» TASK GOAL:
Work through the records below and copy every line that includes "Mitra".

» AVAILABLE DATA:
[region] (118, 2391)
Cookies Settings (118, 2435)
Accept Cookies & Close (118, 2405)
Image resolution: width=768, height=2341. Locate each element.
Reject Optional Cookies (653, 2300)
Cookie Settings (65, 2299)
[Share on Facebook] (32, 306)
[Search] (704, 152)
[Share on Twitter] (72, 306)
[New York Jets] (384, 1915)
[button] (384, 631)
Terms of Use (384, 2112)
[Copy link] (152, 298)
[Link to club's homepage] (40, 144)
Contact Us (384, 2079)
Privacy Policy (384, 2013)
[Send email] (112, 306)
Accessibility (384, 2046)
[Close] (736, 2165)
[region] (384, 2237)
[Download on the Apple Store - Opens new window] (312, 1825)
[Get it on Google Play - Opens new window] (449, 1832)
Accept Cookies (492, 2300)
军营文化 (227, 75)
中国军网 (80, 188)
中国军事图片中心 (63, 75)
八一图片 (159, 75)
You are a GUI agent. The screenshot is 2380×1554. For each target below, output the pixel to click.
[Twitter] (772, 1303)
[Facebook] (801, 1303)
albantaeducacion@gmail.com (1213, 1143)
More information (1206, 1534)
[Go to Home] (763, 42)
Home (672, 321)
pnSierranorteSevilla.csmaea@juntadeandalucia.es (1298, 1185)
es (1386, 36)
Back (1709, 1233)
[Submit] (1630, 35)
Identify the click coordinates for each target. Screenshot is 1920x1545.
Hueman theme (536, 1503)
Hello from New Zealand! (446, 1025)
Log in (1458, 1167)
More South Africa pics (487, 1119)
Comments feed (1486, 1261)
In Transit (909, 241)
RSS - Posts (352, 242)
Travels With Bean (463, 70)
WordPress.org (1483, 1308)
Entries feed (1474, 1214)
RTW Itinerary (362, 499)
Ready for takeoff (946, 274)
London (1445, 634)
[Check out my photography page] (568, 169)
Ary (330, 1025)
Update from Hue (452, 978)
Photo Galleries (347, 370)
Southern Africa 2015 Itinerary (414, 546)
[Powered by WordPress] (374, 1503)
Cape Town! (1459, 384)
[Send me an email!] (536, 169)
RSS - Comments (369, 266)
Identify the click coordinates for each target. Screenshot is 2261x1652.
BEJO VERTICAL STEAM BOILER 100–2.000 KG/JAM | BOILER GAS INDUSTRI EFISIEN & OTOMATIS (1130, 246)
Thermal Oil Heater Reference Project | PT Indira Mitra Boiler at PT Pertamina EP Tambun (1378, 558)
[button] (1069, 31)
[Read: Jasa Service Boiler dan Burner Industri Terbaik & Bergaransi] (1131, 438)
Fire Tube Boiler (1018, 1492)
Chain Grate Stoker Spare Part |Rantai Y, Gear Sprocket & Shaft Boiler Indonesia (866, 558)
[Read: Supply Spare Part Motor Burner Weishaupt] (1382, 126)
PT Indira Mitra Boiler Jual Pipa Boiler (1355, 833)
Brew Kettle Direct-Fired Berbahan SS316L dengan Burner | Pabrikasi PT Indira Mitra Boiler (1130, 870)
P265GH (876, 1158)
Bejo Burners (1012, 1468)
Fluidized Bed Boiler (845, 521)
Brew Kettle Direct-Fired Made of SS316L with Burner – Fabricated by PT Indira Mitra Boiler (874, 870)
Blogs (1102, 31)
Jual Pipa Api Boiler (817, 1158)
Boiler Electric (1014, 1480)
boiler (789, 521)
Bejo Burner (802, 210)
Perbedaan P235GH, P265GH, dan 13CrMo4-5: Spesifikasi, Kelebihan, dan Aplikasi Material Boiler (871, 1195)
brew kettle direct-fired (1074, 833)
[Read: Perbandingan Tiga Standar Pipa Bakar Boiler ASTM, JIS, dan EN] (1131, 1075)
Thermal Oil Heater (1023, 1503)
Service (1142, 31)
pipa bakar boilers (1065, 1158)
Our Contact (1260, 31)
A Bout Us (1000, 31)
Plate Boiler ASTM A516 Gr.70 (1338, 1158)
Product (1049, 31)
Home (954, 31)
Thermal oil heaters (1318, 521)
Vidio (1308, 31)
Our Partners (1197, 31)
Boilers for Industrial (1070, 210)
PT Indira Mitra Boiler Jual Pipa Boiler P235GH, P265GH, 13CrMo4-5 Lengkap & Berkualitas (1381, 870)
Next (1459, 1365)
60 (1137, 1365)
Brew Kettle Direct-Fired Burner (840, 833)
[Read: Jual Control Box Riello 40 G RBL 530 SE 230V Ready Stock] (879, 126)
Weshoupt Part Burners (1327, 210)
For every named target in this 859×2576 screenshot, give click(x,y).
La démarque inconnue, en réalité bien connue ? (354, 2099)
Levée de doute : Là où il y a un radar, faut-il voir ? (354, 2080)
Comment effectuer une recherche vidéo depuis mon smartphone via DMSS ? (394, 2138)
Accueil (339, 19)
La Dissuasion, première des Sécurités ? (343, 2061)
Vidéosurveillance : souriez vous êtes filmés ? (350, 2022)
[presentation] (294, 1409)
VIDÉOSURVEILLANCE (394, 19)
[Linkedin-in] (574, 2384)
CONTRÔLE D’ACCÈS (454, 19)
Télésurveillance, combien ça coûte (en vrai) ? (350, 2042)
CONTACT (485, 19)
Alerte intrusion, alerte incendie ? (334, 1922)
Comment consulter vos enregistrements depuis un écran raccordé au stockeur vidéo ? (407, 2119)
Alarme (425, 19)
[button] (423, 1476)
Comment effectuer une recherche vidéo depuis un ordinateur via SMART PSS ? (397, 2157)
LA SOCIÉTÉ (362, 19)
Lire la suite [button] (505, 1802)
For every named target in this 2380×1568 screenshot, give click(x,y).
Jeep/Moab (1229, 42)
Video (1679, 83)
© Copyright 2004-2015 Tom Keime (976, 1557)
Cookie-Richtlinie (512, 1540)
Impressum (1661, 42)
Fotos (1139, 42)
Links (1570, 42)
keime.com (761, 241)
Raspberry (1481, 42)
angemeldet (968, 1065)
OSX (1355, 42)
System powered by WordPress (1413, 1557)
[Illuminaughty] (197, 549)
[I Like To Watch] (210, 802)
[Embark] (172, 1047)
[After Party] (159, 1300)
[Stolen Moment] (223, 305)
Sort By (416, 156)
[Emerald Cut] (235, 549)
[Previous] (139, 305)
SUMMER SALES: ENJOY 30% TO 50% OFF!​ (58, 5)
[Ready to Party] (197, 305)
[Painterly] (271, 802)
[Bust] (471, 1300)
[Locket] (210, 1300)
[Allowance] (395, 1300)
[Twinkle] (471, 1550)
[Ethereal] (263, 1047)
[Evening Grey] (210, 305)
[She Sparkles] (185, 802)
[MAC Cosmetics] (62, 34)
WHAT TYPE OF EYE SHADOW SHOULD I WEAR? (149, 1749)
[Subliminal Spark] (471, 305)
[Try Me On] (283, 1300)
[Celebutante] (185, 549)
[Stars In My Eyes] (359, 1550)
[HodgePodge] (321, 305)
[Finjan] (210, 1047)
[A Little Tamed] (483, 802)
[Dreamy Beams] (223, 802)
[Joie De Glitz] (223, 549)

» RESPONSE AREA:
Thermal Oil Heater Reference Project | PT Indira Mitra Boiler at PT Pertamina EP Tambun (1378, 558)
PT Indira Mitra Boiler Jual Pipa Boiler (1355, 833)
Brew Kettle Direct-Fired Berbahan SS316L dengan Burner | Pabrikasi PT Indira Mitra Boiler (1130, 870)
Brew Kettle Direct-Fired Made of SS316L with Burner – Fabricated by PT Indira Mitra Boiler (874, 870)
PT Indira Mitra Boiler Jual Pipa Boiler P235GH, P265GH, 13CrMo4-5 Lengkap & Berkualitas (1381, 870)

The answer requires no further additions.